Aim of the task: Write every record out again exactly as shown below.

The data:
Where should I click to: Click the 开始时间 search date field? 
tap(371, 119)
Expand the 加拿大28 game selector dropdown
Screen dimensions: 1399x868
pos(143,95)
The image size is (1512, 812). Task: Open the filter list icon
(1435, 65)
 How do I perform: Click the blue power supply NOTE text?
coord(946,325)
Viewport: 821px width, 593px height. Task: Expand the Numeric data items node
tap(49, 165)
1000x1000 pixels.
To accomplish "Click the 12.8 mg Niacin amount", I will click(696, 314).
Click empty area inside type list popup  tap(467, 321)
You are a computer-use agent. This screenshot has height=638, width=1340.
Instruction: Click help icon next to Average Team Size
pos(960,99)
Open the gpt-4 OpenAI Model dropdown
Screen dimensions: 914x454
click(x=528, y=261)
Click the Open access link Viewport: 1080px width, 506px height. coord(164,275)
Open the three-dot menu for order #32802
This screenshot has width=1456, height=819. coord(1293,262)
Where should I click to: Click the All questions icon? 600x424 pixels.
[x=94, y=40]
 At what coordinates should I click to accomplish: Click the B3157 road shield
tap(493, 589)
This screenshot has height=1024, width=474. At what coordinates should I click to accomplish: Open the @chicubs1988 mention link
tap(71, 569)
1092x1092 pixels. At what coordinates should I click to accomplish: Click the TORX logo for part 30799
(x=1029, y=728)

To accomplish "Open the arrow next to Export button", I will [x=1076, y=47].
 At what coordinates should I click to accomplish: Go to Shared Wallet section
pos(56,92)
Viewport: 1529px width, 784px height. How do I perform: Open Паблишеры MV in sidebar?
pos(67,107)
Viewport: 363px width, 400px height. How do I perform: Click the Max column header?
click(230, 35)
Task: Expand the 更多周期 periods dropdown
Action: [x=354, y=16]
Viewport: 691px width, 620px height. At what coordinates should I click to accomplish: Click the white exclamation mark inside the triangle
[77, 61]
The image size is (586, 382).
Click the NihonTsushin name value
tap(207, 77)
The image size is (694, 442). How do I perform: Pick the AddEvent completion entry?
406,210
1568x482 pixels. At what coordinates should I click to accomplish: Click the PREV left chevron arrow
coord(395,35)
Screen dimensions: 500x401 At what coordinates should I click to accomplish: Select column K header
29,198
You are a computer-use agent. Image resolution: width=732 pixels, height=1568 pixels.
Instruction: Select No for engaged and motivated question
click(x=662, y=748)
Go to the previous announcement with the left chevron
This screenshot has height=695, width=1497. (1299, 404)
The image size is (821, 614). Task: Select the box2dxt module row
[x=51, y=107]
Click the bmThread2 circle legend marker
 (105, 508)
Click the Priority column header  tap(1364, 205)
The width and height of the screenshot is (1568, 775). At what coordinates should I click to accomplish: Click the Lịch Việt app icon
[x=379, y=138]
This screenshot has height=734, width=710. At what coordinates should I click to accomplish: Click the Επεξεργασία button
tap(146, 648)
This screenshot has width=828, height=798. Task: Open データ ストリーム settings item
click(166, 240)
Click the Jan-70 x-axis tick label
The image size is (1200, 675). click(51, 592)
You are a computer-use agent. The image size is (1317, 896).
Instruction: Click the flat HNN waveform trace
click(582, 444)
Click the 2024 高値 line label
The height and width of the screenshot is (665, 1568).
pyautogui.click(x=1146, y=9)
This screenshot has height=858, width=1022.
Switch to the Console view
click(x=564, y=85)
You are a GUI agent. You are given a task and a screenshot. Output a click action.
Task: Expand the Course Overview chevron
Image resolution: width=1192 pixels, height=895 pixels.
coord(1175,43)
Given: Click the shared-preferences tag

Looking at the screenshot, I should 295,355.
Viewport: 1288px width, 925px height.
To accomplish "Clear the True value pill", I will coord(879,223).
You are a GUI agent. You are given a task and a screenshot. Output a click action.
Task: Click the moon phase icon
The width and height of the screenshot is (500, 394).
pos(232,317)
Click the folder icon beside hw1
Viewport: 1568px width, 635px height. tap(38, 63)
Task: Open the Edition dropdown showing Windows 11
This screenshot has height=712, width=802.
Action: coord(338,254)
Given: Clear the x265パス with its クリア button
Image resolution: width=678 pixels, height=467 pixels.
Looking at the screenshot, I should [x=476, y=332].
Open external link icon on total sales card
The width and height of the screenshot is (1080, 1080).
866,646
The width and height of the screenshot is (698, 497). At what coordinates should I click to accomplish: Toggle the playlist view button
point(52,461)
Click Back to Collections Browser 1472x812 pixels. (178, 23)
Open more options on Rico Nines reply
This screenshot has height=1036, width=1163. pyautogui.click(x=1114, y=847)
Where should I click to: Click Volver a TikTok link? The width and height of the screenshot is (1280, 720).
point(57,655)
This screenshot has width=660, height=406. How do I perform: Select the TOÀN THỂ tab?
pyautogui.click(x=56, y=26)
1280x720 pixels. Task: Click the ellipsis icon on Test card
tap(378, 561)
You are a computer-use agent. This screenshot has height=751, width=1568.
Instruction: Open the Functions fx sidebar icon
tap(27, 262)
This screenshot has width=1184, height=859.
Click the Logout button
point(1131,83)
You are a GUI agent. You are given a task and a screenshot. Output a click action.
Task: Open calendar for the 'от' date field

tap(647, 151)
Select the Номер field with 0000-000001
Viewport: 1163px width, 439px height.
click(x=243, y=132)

Reply to the exercise:
Where should I click to: Click the 开始时间 search date field? 
tap(371, 119)
Expand the 加拿大28 game selector dropdown
Screen dimensions: 1399x868
pos(143,95)
The image size is (1512, 812). Task: Open the filter list icon
(1435, 65)
 How do I perform: Click the blue power supply NOTE text?
coord(946,325)
Viewport: 821px width, 593px height. Task: Expand the Numeric data items node
tap(49, 165)
1000x1000 pixels.
To accomplish "Click the 12.8 mg Niacin amount", I will click(696, 314).
Click empty area inside type list popup  tap(467, 321)
You are a computer-use agent. This screenshot has height=638, width=1340.
Instruction: Click help icon next to Average Team Size
pos(960,99)
Open the gpt-4 OpenAI Model dropdown
Screen dimensions: 914x454
click(x=528, y=261)
Click the Open access link Viewport: 1080px width, 506px height. coord(164,275)
Open the three-dot menu for order #32802
This screenshot has width=1456, height=819. coord(1293,262)
Where should I click to: Click the All questions icon? 600x424 pixels.
[x=94, y=40]
 At what coordinates should I click to accomplish: Click the B3157 road shield
tap(493, 589)
This screenshot has height=1024, width=474. At what coordinates should I click to accomplish: Open the @chicubs1988 mention link
tap(71, 569)
1092x1092 pixels. At what coordinates should I click to accomplish: Click the TORX logo for part 30799
(x=1029, y=728)

To accomplish "Open the arrow next to Export button", I will [x=1076, y=47].
 At what coordinates should I click to accomplish: Go to Shared Wallet section
pos(56,92)
Viewport: 1529px width, 784px height. How do I perform: Open Паблишеры MV in sidebar?
pos(67,107)
Viewport: 363px width, 400px height. How do I perform: Click the Max column header?
click(230, 35)
Task: Expand the 更多周期 periods dropdown
Action: [x=354, y=16]
Viewport: 691px width, 620px height. At what coordinates should I click to accomplish: Click the white exclamation mark inside the triangle
[77, 61]
The image size is (586, 382).
Click the NihonTsushin name value
tap(207, 77)
The image size is (694, 442). How do I perform: Pick the AddEvent completion entry?
406,210
1568x482 pixels. At what coordinates should I click to accomplish: Click the PREV left chevron arrow
coord(395,35)
Screen dimensions: 500x401 At what coordinates should I click to accomplish: Select column K header
29,198
You are a computer-use agent. Image resolution: width=732 pixels, height=1568 pixels.
Instruction: Select No for engaged and motivated question
click(x=662, y=748)
Go to the previous announcement with the left chevron
This screenshot has height=695, width=1497. (1299, 404)
The image size is (821, 614). Task: Select the box2dxt module row
[x=51, y=107]
Click the bmThread2 circle legend marker
 (105, 508)
Click the Priority column header  tap(1364, 205)
The width and height of the screenshot is (1568, 775). At what coordinates should I click to accomplish: Click the Lịch Việt app icon
[x=379, y=138]
This screenshot has height=734, width=710. At what coordinates should I click to accomplish: Click the Επεξεργασία button
tap(146, 648)
This screenshot has width=828, height=798. Task: Open データ ストリーム settings item
click(166, 240)
Click the Jan-70 x-axis tick label
The image size is (1200, 675). click(51, 592)
You are a computer-use agent. The image size is (1317, 896).
Instruction: Click the flat HNN waveform trace
click(582, 444)
Click the 2024 高値 line label
The height and width of the screenshot is (665, 1568).
pyautogui.click(x=1146, y=9)
This screenshot has height=858, width=1022.
Switch to the Console view
click(x=564, y=85)
You are a GUI agent. You are given a task and a screenshot. Output a click action.
Task: Expand the Course Overview chevron
Image resolution: width=1192 pixels, height=895 pixels.
coord(1175,43)
Given: Click the shared-preferences tag

Looking at the screenshot, I should 295,355.
Viewport: 1288px width, 925px height.
To accomplish "Clear the True value pill", I will coord(879,223).
You are a GUI agent. You are given a task and a screenshot. Output a click action.
Task: Click the moon phase icon
The width and height of the screenshot is (500, 394).
pos(232,317)
Click the folder icon beside hw1
Viewport: 1568px width, 635px height. tap(38, 63)
Task: Open the Edition dropdown showing Windows 11
This screenshot has height=712, width=802.
Action: coord(338,254)
Given: Clear the x265パス with its クリア button
Image resolution: width=678 pixels, height=467 pixels.
Looking at the screenshot, I should [x=476, y=332].
Open external link icon on total sales card
The width and height of the screenshot is (1080, 1080).
866,646
The width and height of the screenshot is (698, 497). At what coordinates should I click to accomplish: Toggle the playlist view button
point(52,461)
Click Back to Collections Browser 1472x812 pixels. (178, 23)
Open more options on Rico Nines reply
This screenshot has height=1036, width=1163. pyautogui.click(x=1114, y=847)
Where should I click to: Click Volver a TikTok link? The width and height of the screenshot is (1280, 720).
point(57,655)
This screenshot has width=660, height=406. How do I perform: Select the TOÀN THỂ tab?
pyautogui.click(x=56, y=26)
1280x720 pixels. Task: Click the ellipsis icon on Test card
tap(378, 561)
You are a computer-use agent. This screenshot has height=751, width=1568.
Instruction: Open the Functions fx sidebar icon
tap(27, 262)
This screenshot has width=1184, height=859.
Click the Logout button
point(1131,83)
You are a GUI agent. You are given a task and a screenshot. Output a click action.
Task: Open calendar for the 'от' date field

tap(647, 151)
Select the Номер field with 0000-000001
Viewport: 1163px width, 439px height.
click(x=243, y=132)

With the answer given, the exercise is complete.